Step 6: While holding the tag end with the main line…pull the swivel/lure the other direction…while slowly allowing the tag end to tighten and slide out of your grip of the main line. This tightens up quickly and is a cinch.

Final Step: As mentioned above, this knot is finished with the tag end on top, as you can see here. This knot is proven and if you are like Sal and still using Clinch knots…more power to ya.

Tight lines and secure knots to all of you!

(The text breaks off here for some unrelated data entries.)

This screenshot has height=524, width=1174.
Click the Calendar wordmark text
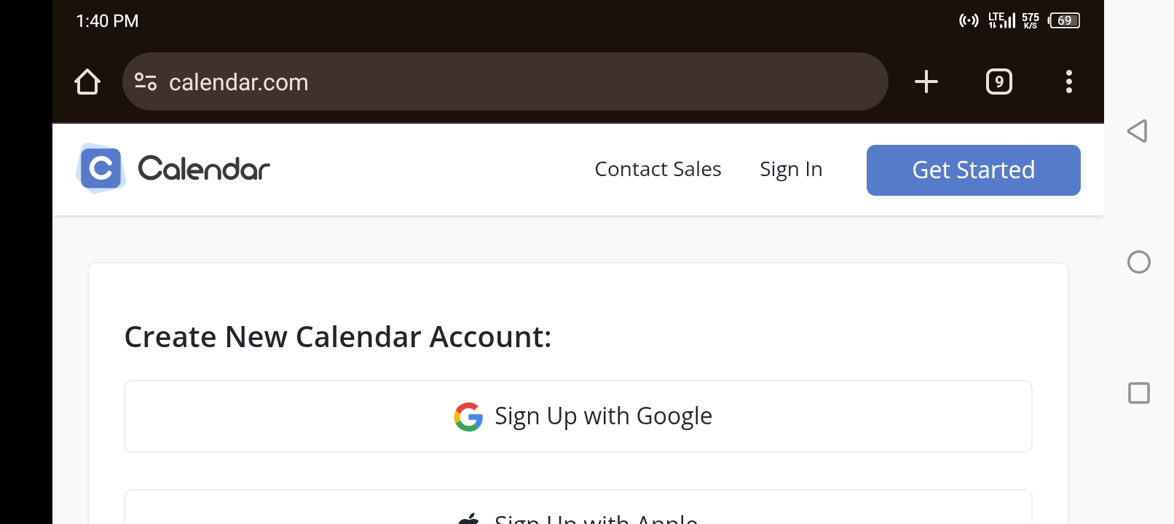204,169
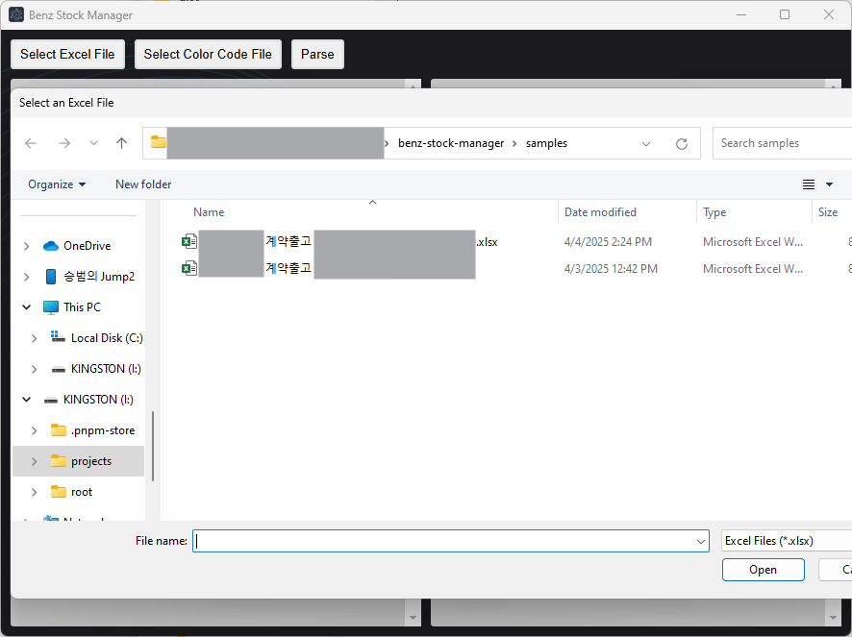Click the Parse button
This screenshot has width=852, height=637.
[x=317, y=55]
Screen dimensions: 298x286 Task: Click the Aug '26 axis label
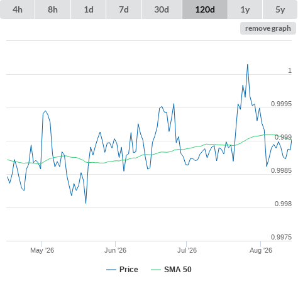[261, 250]
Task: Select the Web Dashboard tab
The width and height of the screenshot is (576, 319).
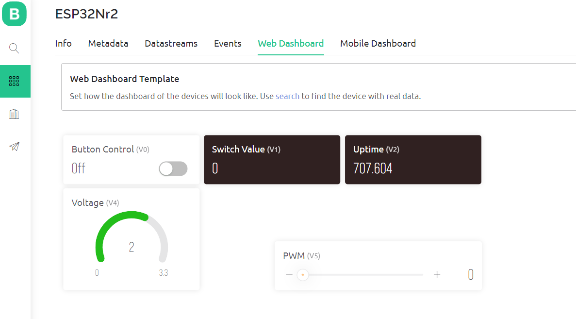Action: (291, 44)
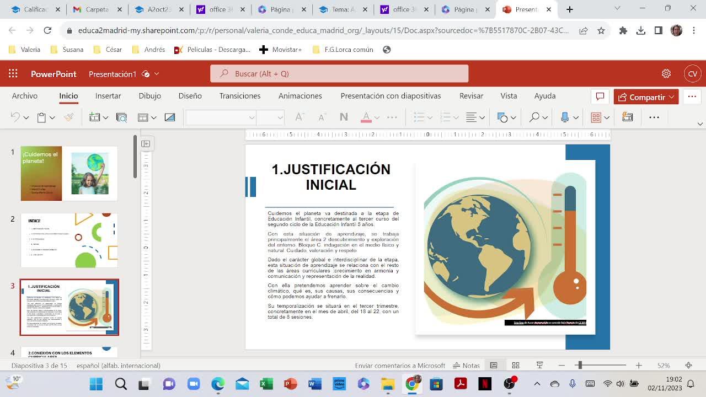
Task: Collapse the slide thumbnail panel
Action: click(x=146, y=144)
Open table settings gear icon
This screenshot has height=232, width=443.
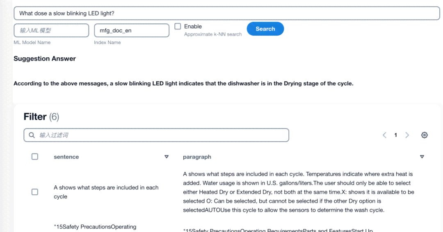[425, 135]
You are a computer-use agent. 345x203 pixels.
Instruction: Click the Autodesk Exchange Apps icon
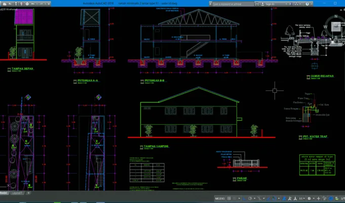[x=291, y=4]
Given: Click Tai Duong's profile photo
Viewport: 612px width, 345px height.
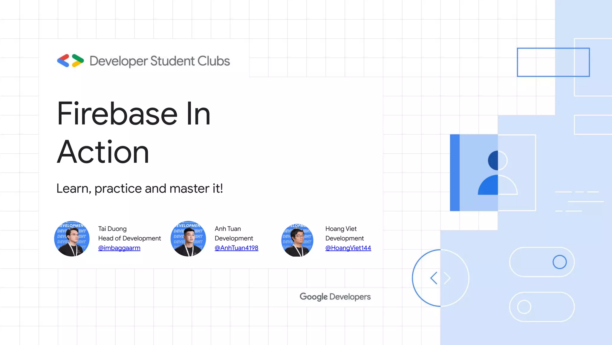Looking at the screenshot, I should 72,239.
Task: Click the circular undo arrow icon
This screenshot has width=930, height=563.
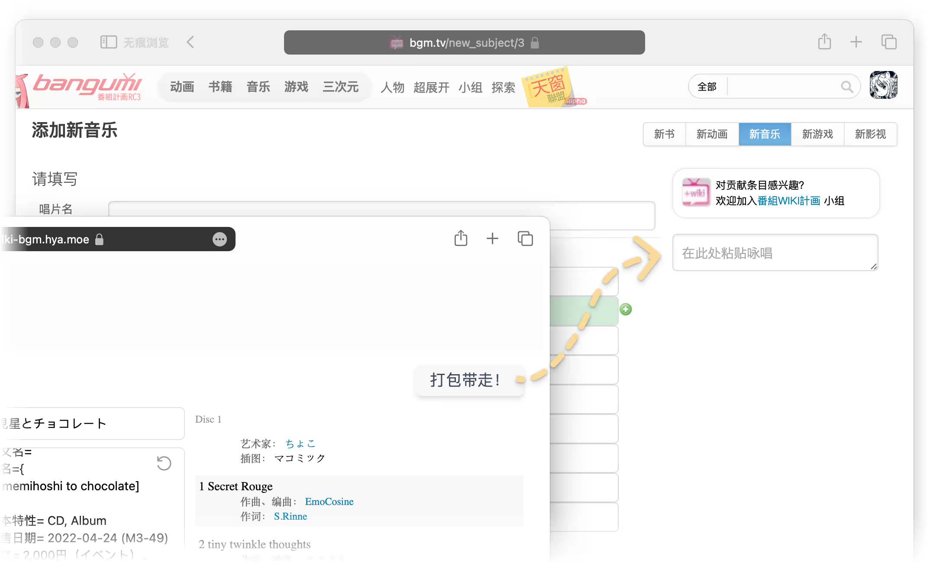Action: click(164, 463)
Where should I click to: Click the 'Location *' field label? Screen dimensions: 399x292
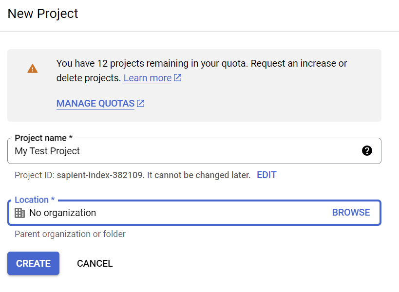coord(35,200)
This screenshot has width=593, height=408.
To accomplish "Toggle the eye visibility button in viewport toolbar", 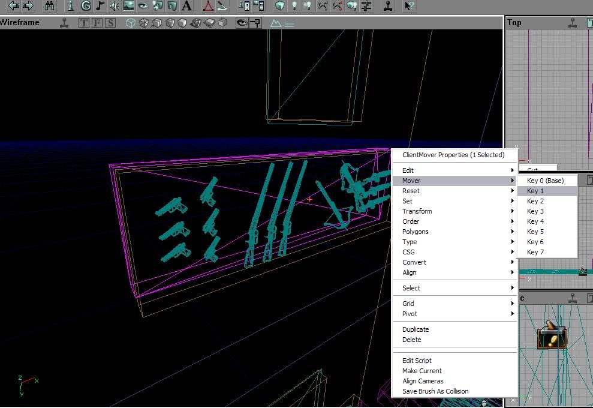I will (x=242, y=23).
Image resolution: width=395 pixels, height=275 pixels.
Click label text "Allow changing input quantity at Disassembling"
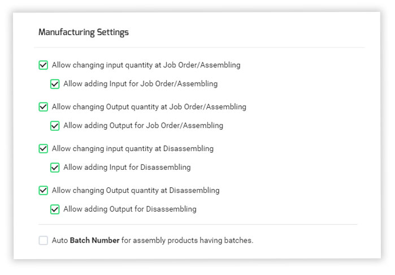coord(132,149)
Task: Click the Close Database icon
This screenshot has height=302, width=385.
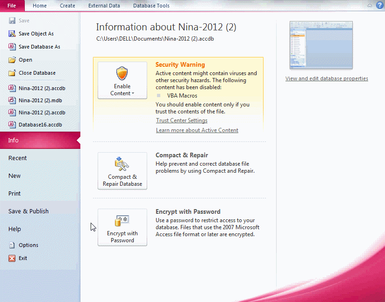Action: [12, 73]
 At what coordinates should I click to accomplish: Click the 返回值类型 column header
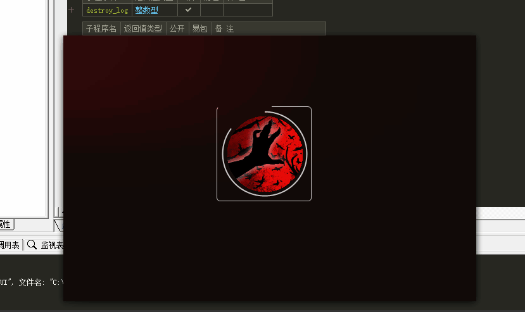point(143,28)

  1. Jim Brown(Old Dog) says:

    Just been checkin’ out the how to section and it has been a part of the site. Very helpful, Thanks guys for all your hard work and dedication to our sport. You guys are becoming…wait for it… wait…..LEGENDARY!!!

    Old Dog

  2. Hellcat says:

    Old Dog your praise is going to go to our heads. Cheers and thanks brother.


  3. Steve says:

    Hey H3llcat,

    Can you post a how-to tie your own mooching rig? Double hook rig used for cut lug? sliding and fixed? I usually buy them pre-done but would love to tie a bunch of my own up.


    Steve G.

  4. daheller says:

    These are all good stuff. Maybe a piece on options for attaching pencil lead weights when using a drift rig. Another might be set ups for chinook plunking. Sal

  5. Don says:

    I came into your fishing store this evening asking you for info on how to tie
    your quick knot. Not only did you personally and graciously show me, you gave me your card with this website blog to show me all the good stuff.
    I can’t thank you enough. Love the site too. Great job!
    One more thing: Would you be willing to go fishing with me (in my boat) to help me get going on the springers? Well???? 😉
    Thanks again,

  6. Chris Reed says:

    Never seen the “Quick Knot” before, but it’s very similar to the one we tie down south called the “San Diego Jam Knot,” or usually referred to as just “the San Diego.” This knot typically wins the knot contest at our industry trade show [Fred Hall] every spring. It’s exactly like what you have for the Quick Knot, except at the end of your downward wraps in step 4, you want to wrap the tag end once through the loop created by your last wrap and the eye of the hook. THEN complete the knot as you do in step 5. The real key is making sure all the wraps cinch up smoothly. I also use a few more wraps than you, but with the same higher pound test = less wraps idea. I use 7 wraps on anything under 20 lb, 6 wraps for up to 30 lb, 5 wraps for 40 to 60 and 4 wraps for 80. Another trick with the heavier line is to make your wraps tight next to each other (like laying wraps on the shank for an egg loop), so that when you pull tight that stiff heavy line remembers where to go. Field & Stream has a pretty good tutorial at

    The San Diego also can be doubled up and tied with 4 or 5 twists of doubled line that creates the ultimate shock absorber knot. We use this double version for anticipated vicious impacts like throwing surface iron to 30-40 lb yellowtail (got pics!) or offshore trolling. I figure this might be a great knot for fall Chinook terminal connections or for the sturgeon guys. I’d be happy to post up a pic or two of both the regular San Diego and the double San Diego, but not sure I can do that in the comments section. Chris sorry about the F&S link, not sure what your policy is on that….

  7. bar says:

    These are all good stuff

  8. ROD CRAGG says:

    Great Great material here. Thanks HELLCAT >>

  9. Hellcat says:

    You’re very welcome, Rod! Thanks for coming by!!